■ DATA

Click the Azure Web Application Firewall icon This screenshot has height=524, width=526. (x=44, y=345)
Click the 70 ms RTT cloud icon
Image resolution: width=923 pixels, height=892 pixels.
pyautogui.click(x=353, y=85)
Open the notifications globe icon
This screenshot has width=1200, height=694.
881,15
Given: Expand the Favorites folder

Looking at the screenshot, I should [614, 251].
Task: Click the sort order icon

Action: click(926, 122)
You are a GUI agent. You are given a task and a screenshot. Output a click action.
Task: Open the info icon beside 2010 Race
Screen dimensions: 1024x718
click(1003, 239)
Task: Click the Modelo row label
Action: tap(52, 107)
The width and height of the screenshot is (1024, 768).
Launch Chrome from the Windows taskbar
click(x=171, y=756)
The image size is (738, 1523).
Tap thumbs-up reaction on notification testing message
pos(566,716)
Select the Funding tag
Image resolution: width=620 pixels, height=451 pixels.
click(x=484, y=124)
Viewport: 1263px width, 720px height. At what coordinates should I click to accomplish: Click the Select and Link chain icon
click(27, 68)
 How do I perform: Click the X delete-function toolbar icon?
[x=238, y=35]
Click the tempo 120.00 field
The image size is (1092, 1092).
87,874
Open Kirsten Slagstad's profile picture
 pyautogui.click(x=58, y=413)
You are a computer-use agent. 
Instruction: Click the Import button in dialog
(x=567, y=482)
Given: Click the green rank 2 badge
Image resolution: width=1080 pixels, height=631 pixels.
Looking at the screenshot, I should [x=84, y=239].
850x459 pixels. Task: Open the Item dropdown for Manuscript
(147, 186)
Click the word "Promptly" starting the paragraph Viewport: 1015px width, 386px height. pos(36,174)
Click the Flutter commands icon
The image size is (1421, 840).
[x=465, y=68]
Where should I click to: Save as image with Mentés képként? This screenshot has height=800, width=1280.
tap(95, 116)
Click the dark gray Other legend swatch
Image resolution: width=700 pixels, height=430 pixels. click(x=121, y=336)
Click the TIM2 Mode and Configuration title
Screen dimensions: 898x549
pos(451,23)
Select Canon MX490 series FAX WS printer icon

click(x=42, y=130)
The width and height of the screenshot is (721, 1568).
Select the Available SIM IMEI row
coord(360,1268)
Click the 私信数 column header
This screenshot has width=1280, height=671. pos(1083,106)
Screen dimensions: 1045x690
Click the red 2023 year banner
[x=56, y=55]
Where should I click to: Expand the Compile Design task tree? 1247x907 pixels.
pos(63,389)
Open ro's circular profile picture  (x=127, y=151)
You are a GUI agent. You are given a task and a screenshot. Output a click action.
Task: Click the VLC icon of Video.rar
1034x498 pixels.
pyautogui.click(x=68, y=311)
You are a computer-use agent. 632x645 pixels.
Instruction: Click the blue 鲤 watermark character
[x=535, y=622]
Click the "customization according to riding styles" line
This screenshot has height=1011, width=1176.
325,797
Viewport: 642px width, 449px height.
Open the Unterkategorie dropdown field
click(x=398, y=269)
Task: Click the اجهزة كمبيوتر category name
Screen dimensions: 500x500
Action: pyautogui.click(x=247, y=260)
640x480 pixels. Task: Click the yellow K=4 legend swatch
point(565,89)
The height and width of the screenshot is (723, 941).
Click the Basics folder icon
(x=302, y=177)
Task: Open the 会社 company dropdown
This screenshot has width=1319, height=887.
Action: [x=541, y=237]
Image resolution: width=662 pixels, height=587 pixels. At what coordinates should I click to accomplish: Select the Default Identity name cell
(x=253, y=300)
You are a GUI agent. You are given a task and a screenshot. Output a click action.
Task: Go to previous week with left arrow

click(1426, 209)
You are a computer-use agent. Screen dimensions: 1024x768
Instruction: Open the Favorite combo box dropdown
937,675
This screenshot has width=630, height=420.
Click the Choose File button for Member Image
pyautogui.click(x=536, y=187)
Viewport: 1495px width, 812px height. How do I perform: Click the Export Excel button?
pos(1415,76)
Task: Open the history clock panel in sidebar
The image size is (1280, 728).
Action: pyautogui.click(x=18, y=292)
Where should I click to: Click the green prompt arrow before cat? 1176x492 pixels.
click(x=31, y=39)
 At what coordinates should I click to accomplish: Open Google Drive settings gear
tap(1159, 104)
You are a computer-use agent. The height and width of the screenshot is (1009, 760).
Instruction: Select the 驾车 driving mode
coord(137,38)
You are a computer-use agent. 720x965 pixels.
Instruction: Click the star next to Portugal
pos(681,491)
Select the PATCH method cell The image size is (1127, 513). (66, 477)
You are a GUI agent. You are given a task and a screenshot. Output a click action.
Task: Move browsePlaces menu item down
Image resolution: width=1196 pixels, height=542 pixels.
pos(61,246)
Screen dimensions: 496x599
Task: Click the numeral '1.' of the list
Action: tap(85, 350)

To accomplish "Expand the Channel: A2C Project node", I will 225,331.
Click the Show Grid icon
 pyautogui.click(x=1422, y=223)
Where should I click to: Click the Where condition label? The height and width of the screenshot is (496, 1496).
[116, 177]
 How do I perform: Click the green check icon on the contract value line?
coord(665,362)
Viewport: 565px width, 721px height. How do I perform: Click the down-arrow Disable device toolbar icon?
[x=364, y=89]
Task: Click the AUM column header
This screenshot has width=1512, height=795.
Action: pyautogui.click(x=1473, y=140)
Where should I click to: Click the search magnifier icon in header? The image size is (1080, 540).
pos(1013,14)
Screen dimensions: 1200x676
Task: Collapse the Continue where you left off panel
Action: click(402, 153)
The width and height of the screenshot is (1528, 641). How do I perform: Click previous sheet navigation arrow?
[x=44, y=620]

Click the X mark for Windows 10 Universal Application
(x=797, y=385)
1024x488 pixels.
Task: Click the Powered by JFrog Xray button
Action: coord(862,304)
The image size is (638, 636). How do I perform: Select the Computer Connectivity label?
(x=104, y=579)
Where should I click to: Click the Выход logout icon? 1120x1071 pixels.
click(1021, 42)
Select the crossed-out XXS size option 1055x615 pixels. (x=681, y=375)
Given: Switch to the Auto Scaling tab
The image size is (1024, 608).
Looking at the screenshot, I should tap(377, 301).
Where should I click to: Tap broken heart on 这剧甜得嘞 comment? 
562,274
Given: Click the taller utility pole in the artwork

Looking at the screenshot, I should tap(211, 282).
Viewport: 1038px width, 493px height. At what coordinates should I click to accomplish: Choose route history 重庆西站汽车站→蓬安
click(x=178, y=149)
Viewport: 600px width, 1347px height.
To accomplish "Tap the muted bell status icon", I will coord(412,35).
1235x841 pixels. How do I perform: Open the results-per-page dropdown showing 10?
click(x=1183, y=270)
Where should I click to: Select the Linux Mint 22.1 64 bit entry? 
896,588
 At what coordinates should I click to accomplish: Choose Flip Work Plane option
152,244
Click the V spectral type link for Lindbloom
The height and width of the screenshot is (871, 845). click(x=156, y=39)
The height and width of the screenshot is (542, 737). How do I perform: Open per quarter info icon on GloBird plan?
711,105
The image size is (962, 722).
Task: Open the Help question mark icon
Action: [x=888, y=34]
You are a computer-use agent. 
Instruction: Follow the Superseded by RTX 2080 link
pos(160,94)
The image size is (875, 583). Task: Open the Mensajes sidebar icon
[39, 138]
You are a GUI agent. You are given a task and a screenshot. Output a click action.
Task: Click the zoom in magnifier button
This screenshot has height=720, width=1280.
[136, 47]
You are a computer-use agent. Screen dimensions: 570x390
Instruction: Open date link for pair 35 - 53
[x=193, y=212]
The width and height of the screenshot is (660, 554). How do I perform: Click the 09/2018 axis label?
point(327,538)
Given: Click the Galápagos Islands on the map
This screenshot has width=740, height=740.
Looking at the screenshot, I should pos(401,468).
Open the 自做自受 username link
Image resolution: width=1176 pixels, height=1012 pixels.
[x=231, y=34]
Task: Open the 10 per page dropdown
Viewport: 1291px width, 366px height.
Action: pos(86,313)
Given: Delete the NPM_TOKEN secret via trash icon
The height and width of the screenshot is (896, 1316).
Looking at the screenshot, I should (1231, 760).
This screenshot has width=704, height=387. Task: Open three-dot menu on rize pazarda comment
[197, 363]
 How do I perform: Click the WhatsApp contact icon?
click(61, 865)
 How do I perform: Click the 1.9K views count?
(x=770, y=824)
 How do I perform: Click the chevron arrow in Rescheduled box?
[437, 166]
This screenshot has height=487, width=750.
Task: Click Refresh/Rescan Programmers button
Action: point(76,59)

■ BRIEF
Track down every line of the material containing the string "will", and copy it.

■ TASK OUTPUT
To accomplish "Expand the Channel: A2C Project node", I will 225,331.
To accomplish "Tap the muted bell status icon", I will coord(412,35).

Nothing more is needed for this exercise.